Quoted passage>
========
Remembering Thoughts
  Twitter GitHub RSS

Charge Id – The prediction model

In this post we will build a prediction model using ML .Net to classify an individual bank transaction into a pre-defined group using the description text.

We will then evaluate the effectiveness of the model using standard evaluation metrics.

The steps involved to create a model using ML.Net are:

  1. Decide what type of machine learning problem we are trying to solve?
  2. Retrieve and clean the data   (CSV/TSV used with ML.Net for no)
  3. Create a prediction service API
  4. Create a ‘Learning Pipeline’ to iterate over the model build process
    • Training
    • Testing
    • Evaluating result metrics
  5. Exploring the output model file


Deciding what type of machine learning problem we are trying to solve?

This cheat sheet is a good place to start to help identify the type of outcome you want from the data you have.
========
Data provided>
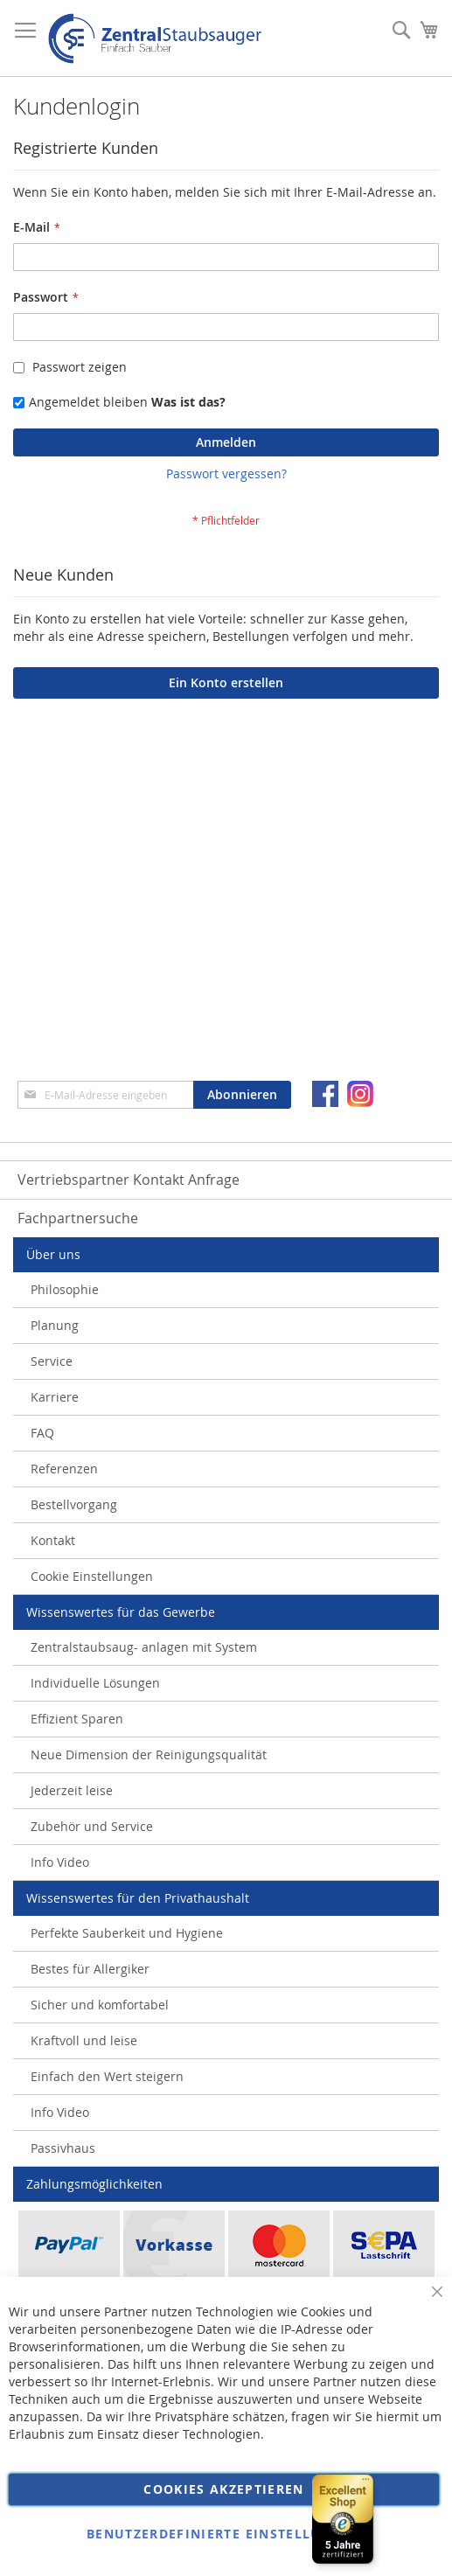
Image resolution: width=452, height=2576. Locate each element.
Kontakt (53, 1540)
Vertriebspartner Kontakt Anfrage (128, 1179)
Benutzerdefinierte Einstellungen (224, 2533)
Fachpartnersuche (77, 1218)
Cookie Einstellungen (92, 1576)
========
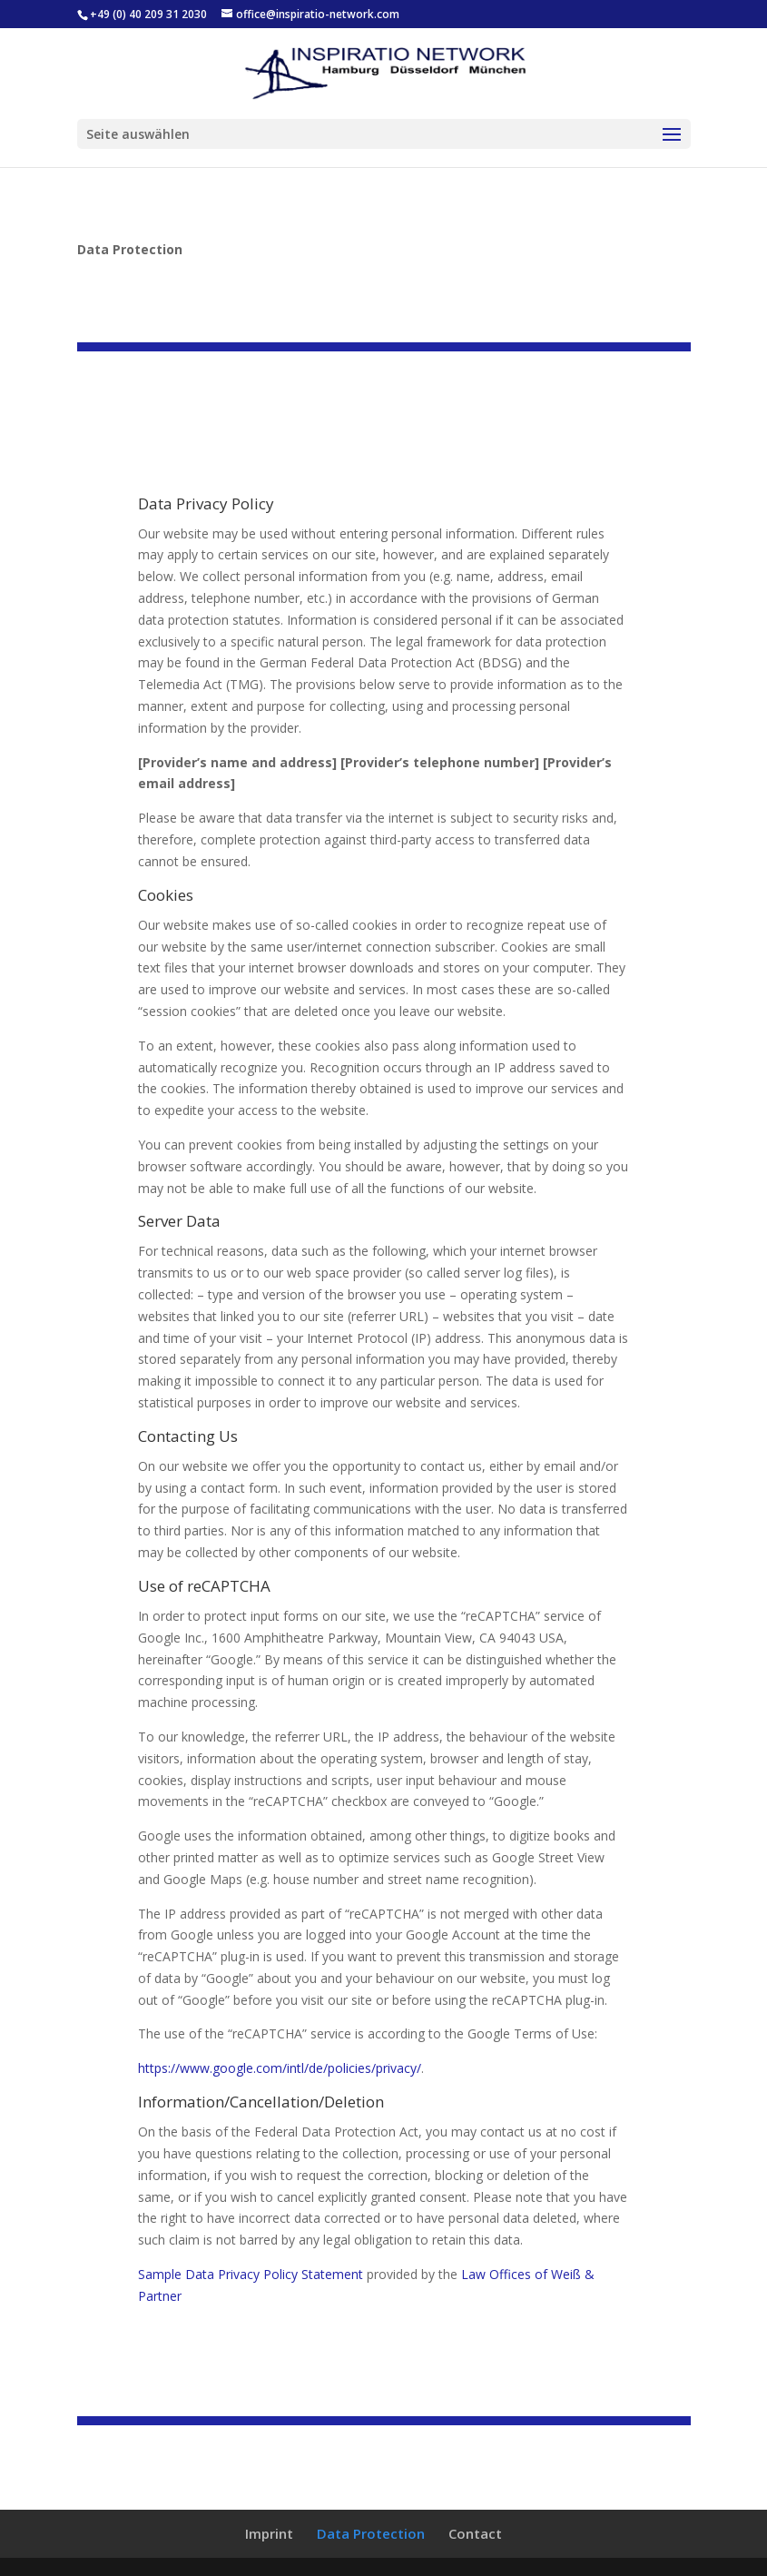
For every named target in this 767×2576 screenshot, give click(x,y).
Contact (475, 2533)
========
Given exercise 1> Decide whether each statement agrees with the ML.Net post, answering yes or no and quoting the deciding words from the post. (a) The model classifies bank transactions by their description text. (b) The model is judged with evaluation metrics made up for this project. (c) A cheat sheet is suggested as a starting point for choosing the type of problem.
Given exercise 2> Reproduce word for word the part of the ML.Net post that opens with the words containing "Remembering Thoughts" and closes with "standard evaluation metrics.".
Rely only on the ML.Net post for what follows.

Reply 1>
(a) Yes: "classify an individual bank transaction into a pre-defined group using the description text"
(b) No: "evaluate the effectiveness of the model using standard evaluation metrics"
(c) Yes: "This cheat sheet is a good place to start to help identify the type of outcome you want from the data you have."

Reply 2>
Remembering Thoughts
  Twitter GitHub RSS

Charge Id – The prediction model

In this post we will build a prediction model using ML .Net to classify an individual bank transaction into a pre-defined group using the description text.

We will then evaluate the effectiveness of the model using standard evaluation metrics.